== Stated exercise ==
Convert the entries in the stretch from the line containing "Image resolution: width=1568 pixels, height=591" through the line containing "Switch to the" into a two-column CSV with the headers input and output. Give one row per entry, with each value in a single quoted field and line breaks replaced by spaces.

═════ Materials provided ═════

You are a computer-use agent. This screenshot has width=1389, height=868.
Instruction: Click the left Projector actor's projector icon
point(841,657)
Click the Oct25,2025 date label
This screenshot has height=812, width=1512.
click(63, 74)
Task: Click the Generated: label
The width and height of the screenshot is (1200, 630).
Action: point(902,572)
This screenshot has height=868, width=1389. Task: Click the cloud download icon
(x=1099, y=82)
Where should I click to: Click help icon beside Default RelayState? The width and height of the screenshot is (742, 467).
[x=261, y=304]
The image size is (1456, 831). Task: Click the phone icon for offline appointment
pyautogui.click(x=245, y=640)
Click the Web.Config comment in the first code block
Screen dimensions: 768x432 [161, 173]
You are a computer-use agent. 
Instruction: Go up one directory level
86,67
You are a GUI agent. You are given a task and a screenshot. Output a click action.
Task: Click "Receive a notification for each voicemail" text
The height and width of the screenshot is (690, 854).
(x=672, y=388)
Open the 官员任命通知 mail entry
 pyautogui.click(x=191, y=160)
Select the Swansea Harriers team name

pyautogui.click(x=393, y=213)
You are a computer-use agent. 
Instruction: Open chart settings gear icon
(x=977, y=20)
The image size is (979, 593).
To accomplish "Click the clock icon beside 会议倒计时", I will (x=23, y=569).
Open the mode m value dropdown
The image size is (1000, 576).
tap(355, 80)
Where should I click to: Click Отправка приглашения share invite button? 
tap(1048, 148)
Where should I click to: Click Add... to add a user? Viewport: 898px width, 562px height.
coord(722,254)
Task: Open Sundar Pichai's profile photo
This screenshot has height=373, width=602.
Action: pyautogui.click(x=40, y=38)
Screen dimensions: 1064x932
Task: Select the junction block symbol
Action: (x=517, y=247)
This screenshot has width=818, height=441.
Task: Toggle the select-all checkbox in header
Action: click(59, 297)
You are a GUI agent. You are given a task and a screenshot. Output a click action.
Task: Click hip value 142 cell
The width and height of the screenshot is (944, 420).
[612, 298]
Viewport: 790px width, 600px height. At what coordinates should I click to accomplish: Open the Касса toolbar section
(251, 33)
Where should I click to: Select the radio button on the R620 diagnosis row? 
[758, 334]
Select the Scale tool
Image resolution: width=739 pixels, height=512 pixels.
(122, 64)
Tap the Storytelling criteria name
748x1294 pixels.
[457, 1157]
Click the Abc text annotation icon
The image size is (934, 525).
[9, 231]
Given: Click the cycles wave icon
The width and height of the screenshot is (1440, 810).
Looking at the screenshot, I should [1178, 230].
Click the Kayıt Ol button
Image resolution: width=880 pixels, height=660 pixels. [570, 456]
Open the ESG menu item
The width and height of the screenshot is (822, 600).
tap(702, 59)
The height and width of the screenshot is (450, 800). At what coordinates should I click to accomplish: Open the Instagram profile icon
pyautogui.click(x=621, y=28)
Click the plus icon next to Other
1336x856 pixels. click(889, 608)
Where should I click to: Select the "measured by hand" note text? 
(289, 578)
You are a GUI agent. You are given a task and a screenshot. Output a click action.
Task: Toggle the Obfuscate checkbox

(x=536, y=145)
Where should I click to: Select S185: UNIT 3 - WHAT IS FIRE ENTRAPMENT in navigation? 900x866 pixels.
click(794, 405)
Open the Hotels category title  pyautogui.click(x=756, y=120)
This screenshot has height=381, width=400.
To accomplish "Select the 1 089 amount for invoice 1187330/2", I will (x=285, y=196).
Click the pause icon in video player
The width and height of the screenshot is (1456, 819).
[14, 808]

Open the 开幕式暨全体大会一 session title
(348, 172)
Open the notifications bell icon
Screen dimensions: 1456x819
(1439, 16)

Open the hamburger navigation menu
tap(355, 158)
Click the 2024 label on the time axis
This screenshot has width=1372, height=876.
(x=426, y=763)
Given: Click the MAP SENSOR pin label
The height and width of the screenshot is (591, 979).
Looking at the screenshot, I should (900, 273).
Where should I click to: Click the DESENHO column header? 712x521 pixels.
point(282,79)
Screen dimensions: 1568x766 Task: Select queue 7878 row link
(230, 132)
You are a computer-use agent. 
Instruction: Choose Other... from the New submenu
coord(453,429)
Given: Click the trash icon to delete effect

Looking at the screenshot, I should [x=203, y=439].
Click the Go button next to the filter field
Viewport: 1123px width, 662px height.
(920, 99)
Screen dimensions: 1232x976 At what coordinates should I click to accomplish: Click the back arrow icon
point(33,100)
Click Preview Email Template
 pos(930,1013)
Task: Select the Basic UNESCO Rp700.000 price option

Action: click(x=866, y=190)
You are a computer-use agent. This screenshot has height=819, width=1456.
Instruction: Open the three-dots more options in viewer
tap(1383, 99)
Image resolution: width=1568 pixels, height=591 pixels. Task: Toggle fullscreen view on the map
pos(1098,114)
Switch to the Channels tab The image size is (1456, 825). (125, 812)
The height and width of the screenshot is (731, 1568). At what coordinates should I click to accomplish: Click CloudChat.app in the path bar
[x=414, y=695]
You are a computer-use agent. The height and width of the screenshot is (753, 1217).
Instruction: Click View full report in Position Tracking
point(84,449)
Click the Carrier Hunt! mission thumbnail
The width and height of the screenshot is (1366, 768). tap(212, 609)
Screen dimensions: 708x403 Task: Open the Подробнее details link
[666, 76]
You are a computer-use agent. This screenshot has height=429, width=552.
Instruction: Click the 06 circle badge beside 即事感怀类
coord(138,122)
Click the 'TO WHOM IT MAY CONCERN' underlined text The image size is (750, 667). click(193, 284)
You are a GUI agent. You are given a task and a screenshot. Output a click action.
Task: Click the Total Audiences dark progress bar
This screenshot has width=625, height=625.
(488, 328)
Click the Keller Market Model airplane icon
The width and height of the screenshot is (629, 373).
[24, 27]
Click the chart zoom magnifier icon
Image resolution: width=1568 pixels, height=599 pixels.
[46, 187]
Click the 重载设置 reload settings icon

═════

== Complete output ==
input,output
"Image resolution: width=1568 pixels, height=591 pixels. Task: Toggle fullscreen view on the map","pos(1098,114)"
"Switch to the Channels tab The image size is (1456, 825).","(125, 812)"